Smart Airports: New Technologies Set to Take Flight & Transform the Passenger Journey

The following blog was written by John Devlin, founder of P.A.ID Strategies, one of Valour Consultancy’s trusted partners. The original article can be viewed here.

Future Growth is Outstripping Capacity

With forecasts for growth in air travel ranging from 60% to 100% over the next 20 years, airport operators, airlines and governments face a number of significant challenges.  The predominant question is how to cope with the far greater passenger numbers (and airfreight) without doubling the number of airports.  There will certainly continue to be new airports built, new runways added to existing airports, plus renovation of terminals to ensure that service standards are maintained but it is not cost effective or practical for a combination of reasons to think that future demand can be met by simply building more airports.

Efficiency Over Capacity

So how will this be addressed?  Capacity will be increased but not, as said, by doubling the number of airports.  Generally, airports are in the right places to meet demand and creating multiple versions of the same infrastructure and human resources is inefficient and creates a drain on the available knowledge and skills-base.  Whilst most airports are relatively efficient, they have largely been following the formulae and procedures put in place in the 1950s, 60s and 70s.  Yes, operationally as traffic has increased airports have refined their procedures but essentially, they have not evolved to any great degree.  Better asset utilisation and understanding of and interaction with passengers are key objectives for many airports operators.

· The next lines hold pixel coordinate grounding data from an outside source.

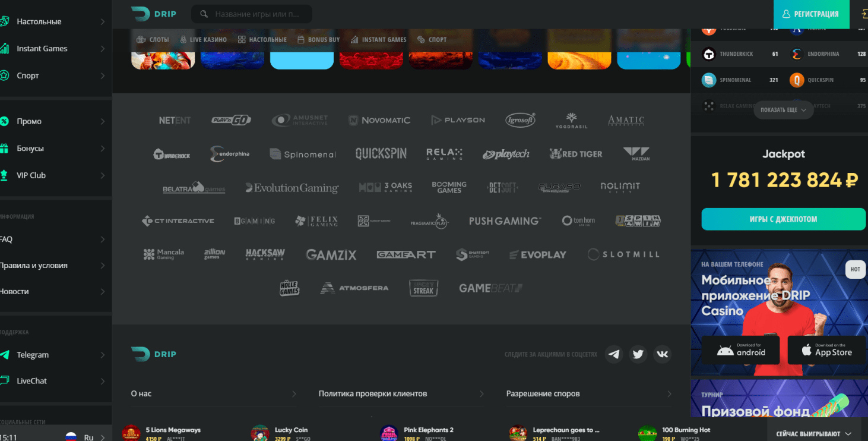Open the VIP Club sidebar item

[53, 175]
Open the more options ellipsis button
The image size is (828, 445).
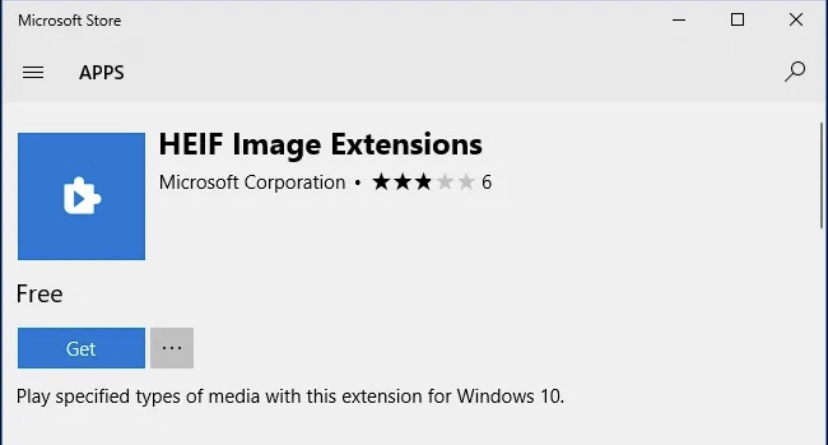click(172, 348)
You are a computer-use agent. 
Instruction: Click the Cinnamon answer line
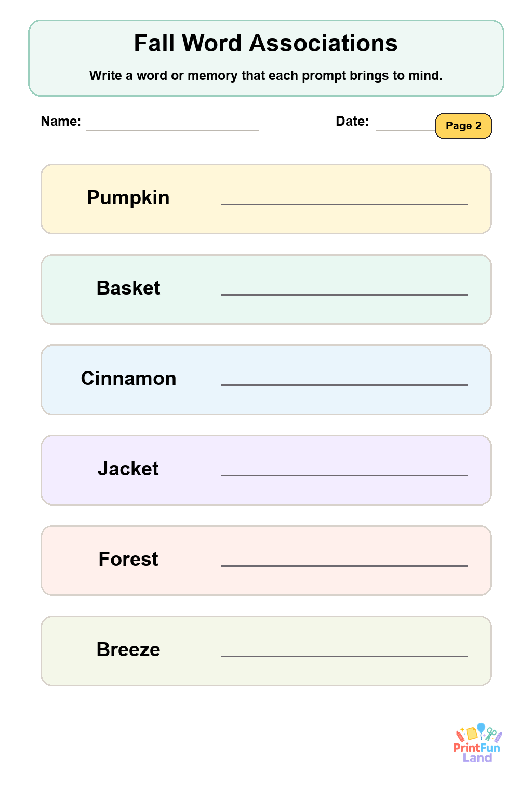pyautogui.click(x=344, y=385)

Traditional Models are being Disrupted

There certainly remains a need for strong regulation and security but as businesses and consumers have embraced innovative technologies, especially around mobile and the personalisation of services, the passenger experience has not yet progressed to any great degree.  Many businesses and industries have been transformed over the past 5-10 years.  Connectivity, the Internet and smartphones have been the catalyst for much of this.  However, advances in infrastructure, especially at end-points and with the IoT, generate better data, enable more personalisation of services and allow more context to be added to the user experience.

Traditional industries no longer have a lock-down on how their service and/or product is provided, bought or consumed.  The Internet has had a major effect on the travel sector, changing how we buy flights, hotels and even airport parking but it all stops at the airport door.  We don’t expect to see disruption on the scale of Uber affect the airlines – at least not in the next 10-15 years – but we do believe that the competitive drivers within the sector will see more movement than we have to date.

Airports and Aviation are Ready for Digital Transformation

We are approaching an inflection point for the sector.  Competition between airlines is not going away and with advances in other areas of (personal) transportation and mass transit this will continue to intensify.  Airport operators are competing more than ever to attract passenger traffic and ensure that they can offer the most attractive financial and service proposition to the airlines.  Balanced against this they have to be careful to ensure that they maintain or improve their customer satisfaction levels.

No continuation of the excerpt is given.